[Collected data]
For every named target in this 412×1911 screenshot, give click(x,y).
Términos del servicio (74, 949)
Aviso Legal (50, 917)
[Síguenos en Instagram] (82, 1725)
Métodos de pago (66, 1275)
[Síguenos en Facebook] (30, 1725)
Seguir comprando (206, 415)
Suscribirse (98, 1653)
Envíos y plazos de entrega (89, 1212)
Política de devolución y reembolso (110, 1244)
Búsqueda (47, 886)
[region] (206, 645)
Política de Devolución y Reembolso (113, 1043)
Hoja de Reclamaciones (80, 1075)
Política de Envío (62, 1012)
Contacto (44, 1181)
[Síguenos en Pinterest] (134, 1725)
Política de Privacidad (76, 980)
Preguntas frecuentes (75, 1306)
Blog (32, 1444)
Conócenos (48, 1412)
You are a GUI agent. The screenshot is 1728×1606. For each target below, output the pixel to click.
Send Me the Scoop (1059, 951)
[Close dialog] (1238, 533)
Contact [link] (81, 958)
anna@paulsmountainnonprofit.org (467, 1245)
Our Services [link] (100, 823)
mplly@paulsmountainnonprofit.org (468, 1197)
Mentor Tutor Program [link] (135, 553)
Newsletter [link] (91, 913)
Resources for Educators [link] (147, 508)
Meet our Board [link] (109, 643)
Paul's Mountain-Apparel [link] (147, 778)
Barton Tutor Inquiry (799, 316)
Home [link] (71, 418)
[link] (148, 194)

__WORK INSTRUCTIONS__. Look through the entries above and quote exactly the lines from the line with "Envíos y plazos de entrega (89, 1212)" to the line with "anna@paulsmountainnonprofit.org (467, 1245)", counting both of those lines.

__RESPONSE BOX__.
Envíos y plazos de entrega (89, 1212)
Política de devolución y reembolso (110, 1244)
Búsqueda (47, 886)
[region] (206, 645)
Política de Devolución y Reembolso (113, 1043)
Hoja de Reclamaciones (80, 1075)
Política de Envío (62, 1012)
Contacto (44, 1181)
[Síguenos en Pinterest] (134, 1725)
Política de Privacidad (76, 980)
Preguntas frecuentes (75, 1306)
Blog (32, 1444)
Conócenos (48, 1412)
You are a GUI agent. The screenshot is 1728×1606. For each target below, output the pixel to click.
Send Me the Scoop (1059, 951)
[Close dialog] (1238, 533)
Contact [link] (81, 958)
anna@paulsmountainnonprofit.org (467, 1245)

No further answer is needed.